0    We are reading about Natural Language Processi...
1    Natural Language Processing making computers c...
2    The field of Natural Language Processing is ev...
dtype: object

### Data preprocessing

In [5]:
%run text_data_preprocessing_steps.ipynb

In [6]:
common_dot_words = ['U.S.', 'Mr.', 'Mrs.', 'D.C.']

In [7]:
# Preprocessing with Lemmatization here
preprocessed_corpus = preprocess_list(corpus, keep_list = common_dot_words, stemming = False, stem_type = None,
                                lemmatization = True, remove_stopwords = True)
preprocessed_corpus

['read natural language process',
 'natural language process make computers comprehend language data',
 'field natural language process evolve everyday']

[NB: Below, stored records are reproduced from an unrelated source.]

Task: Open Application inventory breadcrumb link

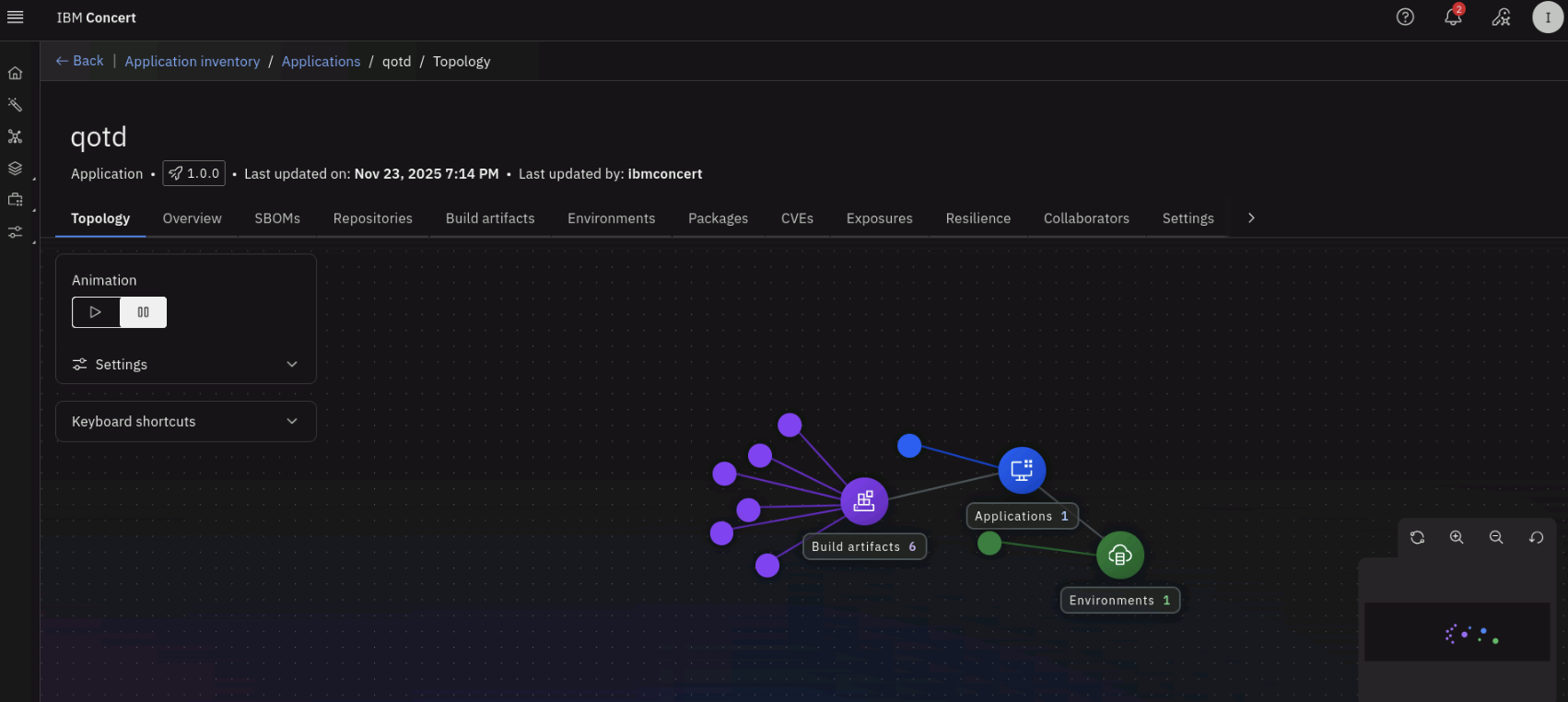Action: (193, 62)
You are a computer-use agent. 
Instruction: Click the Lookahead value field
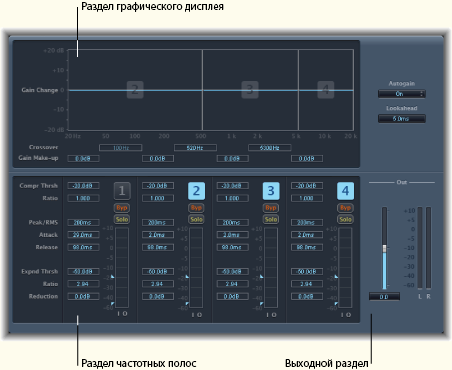pyautogui.click(x=402, y=119)
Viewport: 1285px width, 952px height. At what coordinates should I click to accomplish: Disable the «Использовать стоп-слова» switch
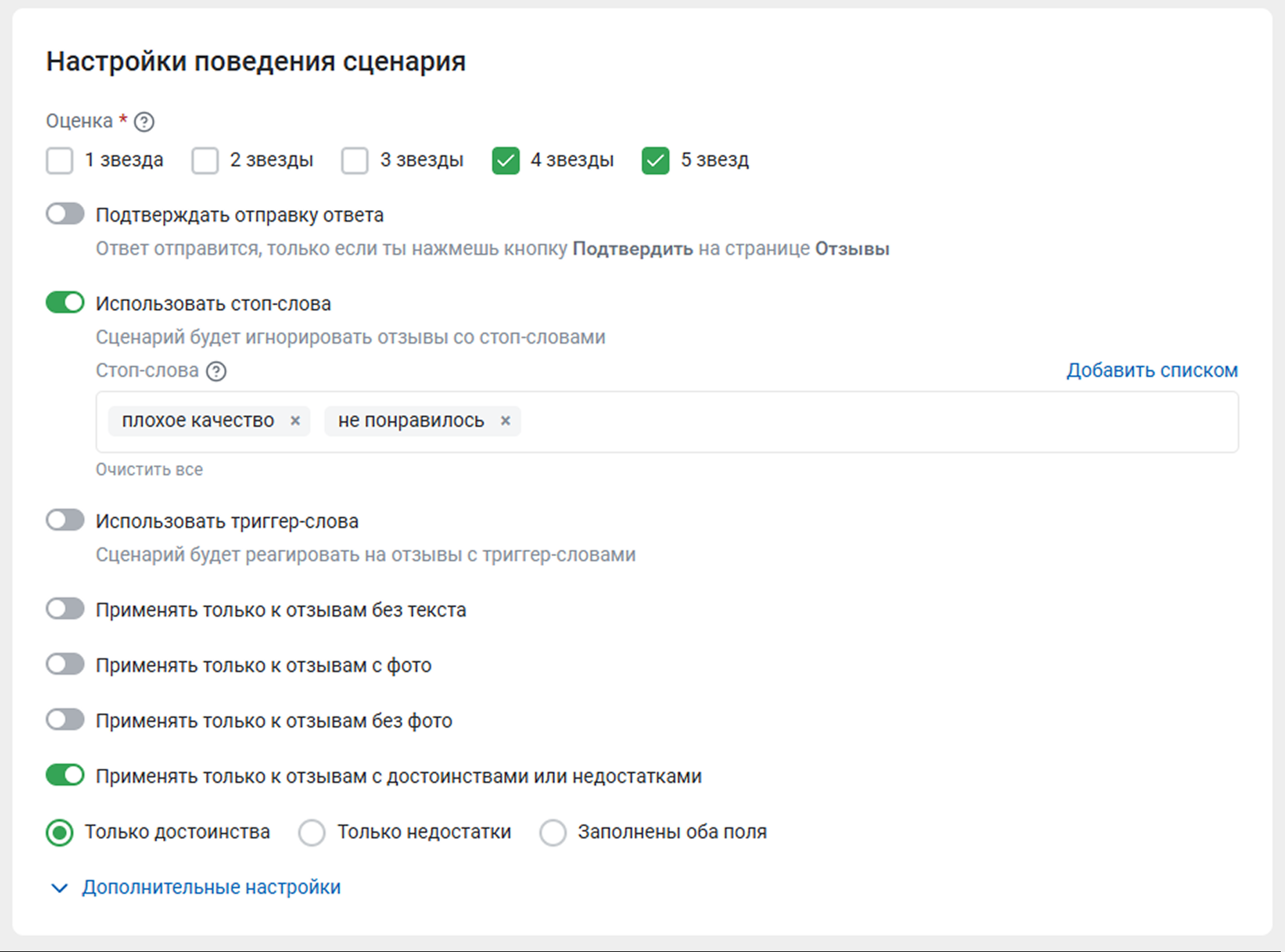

### Building the vocabulary

In [8]:
set_of_words = set()
for sentence in preprocessed_corpus:
    for word in sentence.split():
        set_of_words.add(word)
vocab = list(set_of_words)
print(vocab)

['data', 'process', 'natural', 'comprehend', 'everyday', 'language', 'make', 'read', 'field', 'evolve', 'computers']


### Fetching the position of each word in the vocabulary

In [9]:
position = {}
for i, token in enumerate(vocab):
    position[token] = i
print(position)

{'data': 0, 'process': 1, 'natural': 2, 'comprehend': 3, 'everyday': 4, 'language': 5, 'make': 6, 'read': 7, 'field': 8, 'evolve': 9, 'computers': 10}


### Creating a matrix to hold the Bag of Words representation

The shape of the matrix is (number of sentences * length of vocabulary).

In [10]:
bow_matrix = np.zeros((len(preprocessed_corpus), len(vocab)))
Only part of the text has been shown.